Investors who have held Company K Partners (KOSDAQ:307930) over the last three years have watched its earnings decline along with their investment

Simply Wall St · 04/16 01:03

Company K Partners Limited (KOSDAQ:307930) shareholders should be happy to see the share price up 14% in the last week. But that doesn't help the fact that the three year return is less impressive. After all, the share price is down 40% in the last three years, significantly under-performing the market.

While the last three years has been tough for Company K Partners shareholders, this past week has shown signs of promise. So let's look at the longer term fundamentals and see if they've been the driver of the negative returns.

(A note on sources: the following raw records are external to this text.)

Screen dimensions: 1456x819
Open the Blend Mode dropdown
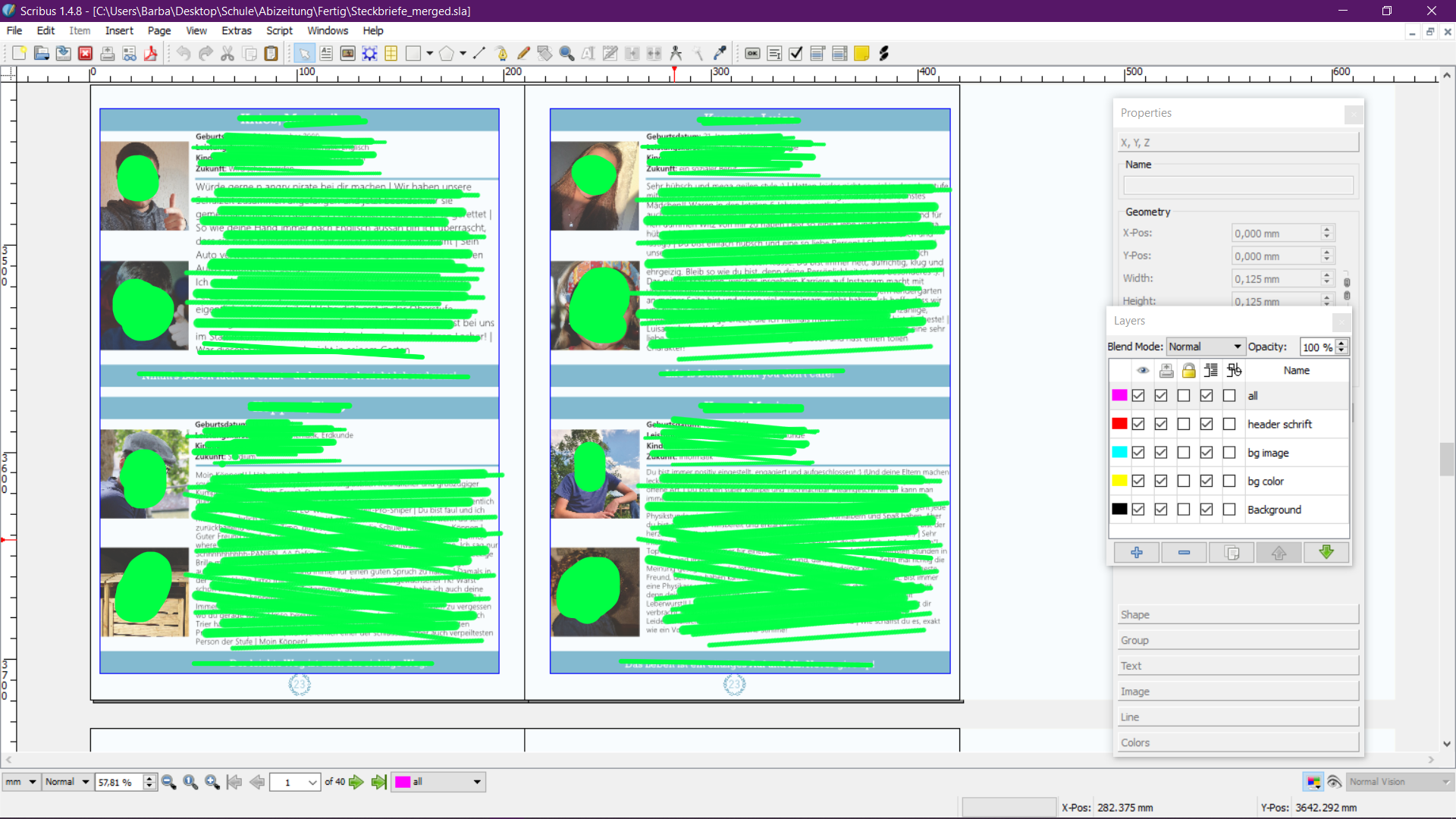(1205, 347)
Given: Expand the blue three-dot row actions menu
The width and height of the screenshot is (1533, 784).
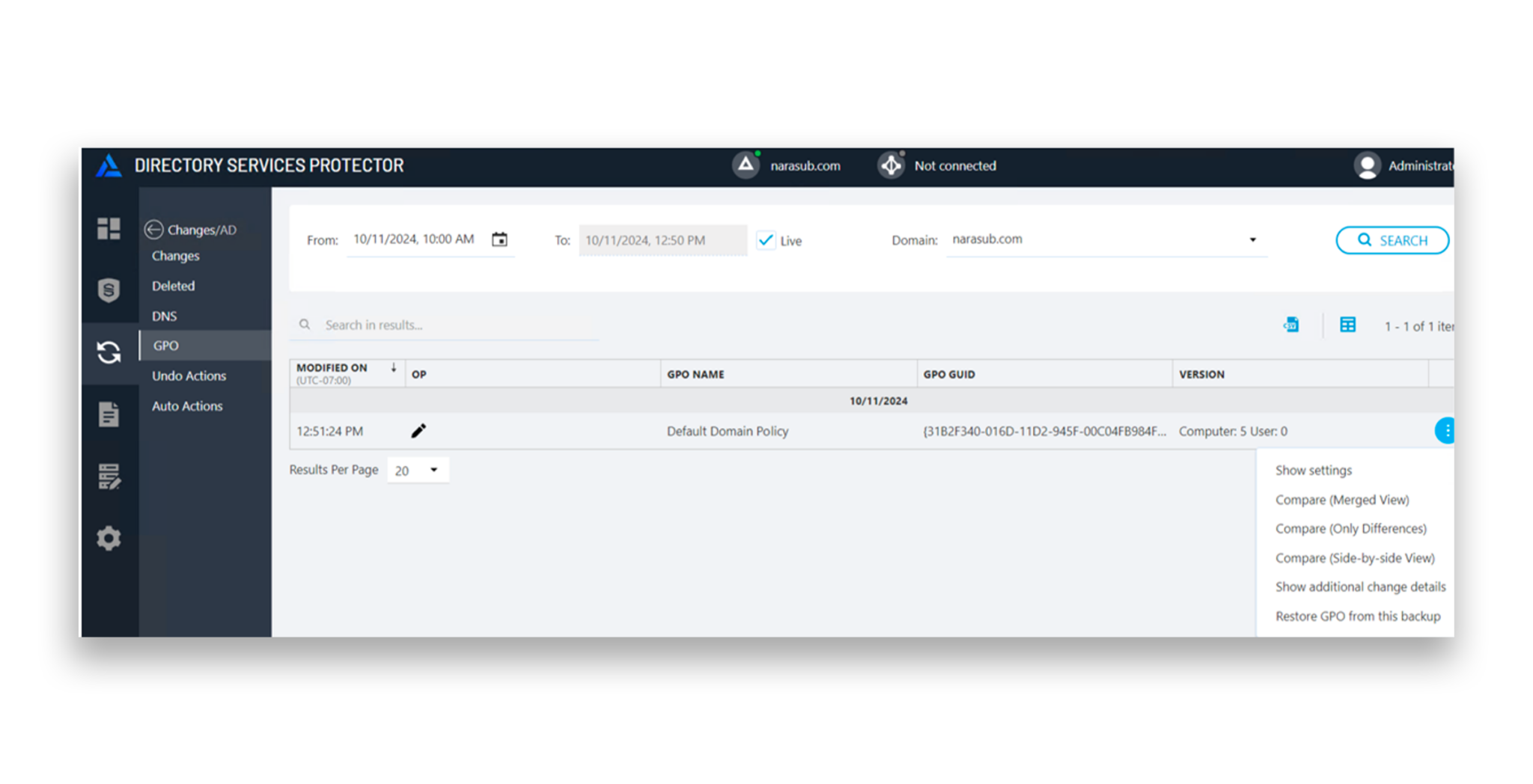Looking at the screenshot, I should (1446, 430).

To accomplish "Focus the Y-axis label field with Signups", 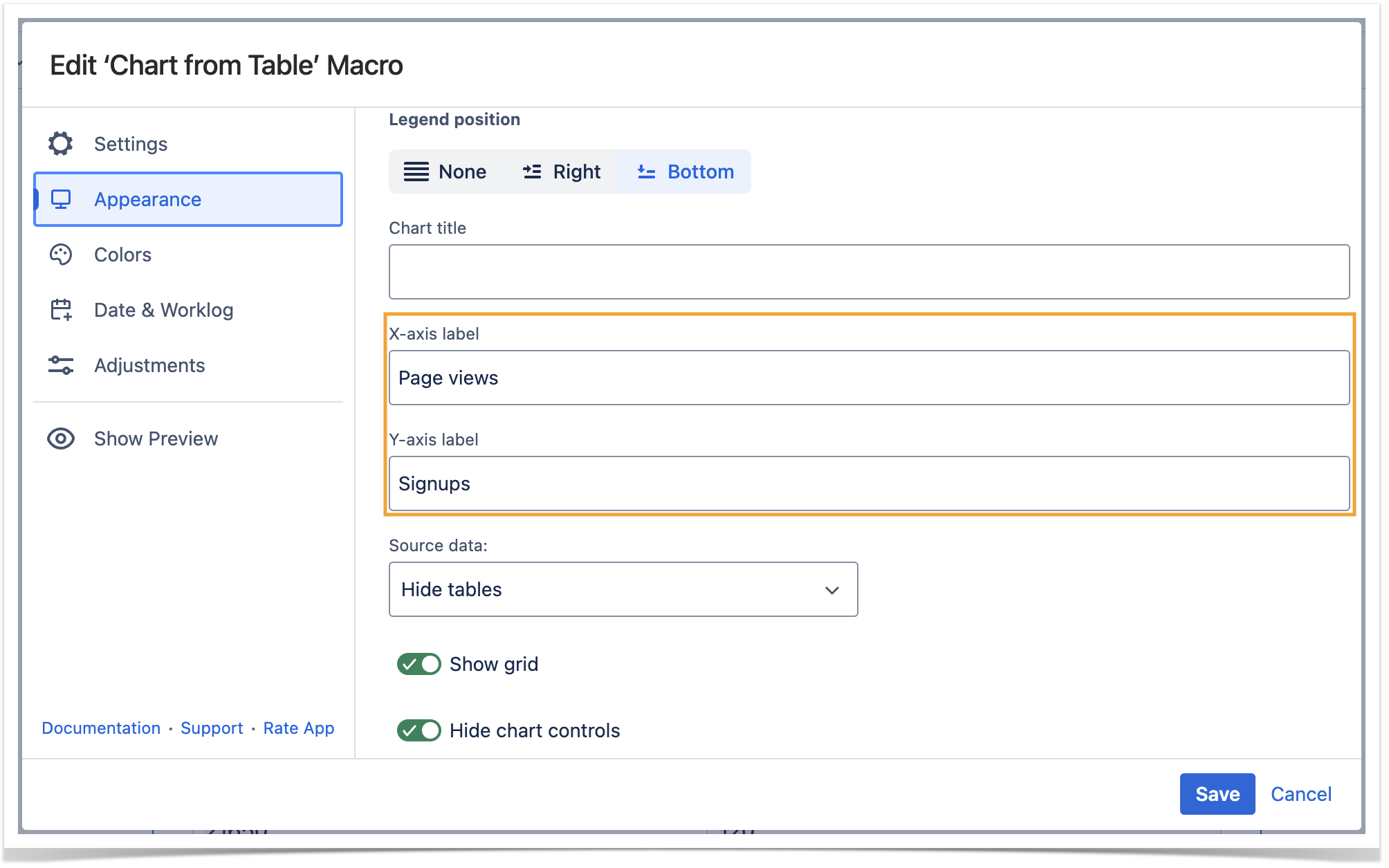I will tap(868, 483).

We've discovered 3 warning signs about Company K Partners. View them for free.

While the efficient markets hypothesis continues to be taught by some, it has been proven that markets are over-reactive dynamic systems, and investors are not always rational. By comparing earnings per share (EPS) and share price changes over time, we can get a feel for how investor attitudes to a company have morphed over time.

During five years of share price growth, Company K Partners moved from a loss to profitability. We would usually expect to see the share price rise as a result. So it's worth looking at other metrics to try to understand the share price move.

We think that the revenue decline over three years, at a rate of 24% per year, probably had some shareholders looking to sell. And that's not surprising, since it seems unlikely that EPS growth can continue for long in the absence of revenue growth.

The image below shows how earnings and revenue have tracked over time (if you click on the image you can see greater detail).

earnings-and-revenue-growth
KOSDAQ:A307930 Earnings and Revenue Growth April 16th 2025

Take a more thorough look at Company K Partners' financial health with this free report on its balance sheet.

What About The Total Shareholder Return (TSR)?

We'd be remiss not to mention the difference between Company K Partners' total shareholder return (TSR) and its share price return. The TSR is a return calculation that accounts for the value of cash dividends (assuming that any dividend received was reinvested) and the calculated value of any discounted capital raisings and spin-offs. We note that Company K Partners' TSR, at -37% is higher than its share price return of -40%. When you consider it hasn't been paying a dividend, this data suggests shareholders have benefitted from a spin-off, or had the opportunity to acquire attractively priced shares in a discounted capital raising.

A Different Perspective

We regret to report that Company K Partners shareholders are down 16% for the year. Unfortunately, that's worse than the broader market decline of 8.1%. However, it could simply be that the share price has been impacted by broader market jitters. It might be worth keeping an eye on the fundamentals, in case there's a good opportunity. Regrettably, last year's performance caps off a bad run, with the shareholders facing a total loss of 1.5% per year over five years. We realise that Baron Rothschild has said investors should "buy when there is blood on the streets", but we caution that investors should first be sure they are buying a high quality business. It's always interesting to track share price performance over the longer term. But to understand Company K Partners better, we need to consider many other factors. To that end, you should learn about the 3 warning signs we've spotted with Company K Partners (including 1 which is significant) .

We will like Company K Partners better if we see some big insider buys. While we wait, check out this free list of undervalued stocks (mostly small caps) with considerable, recent, insider buying.

Please note, the market returns quoted in this article reflect the market weighted average returns of stocks that currently trade on South Korean exchanges.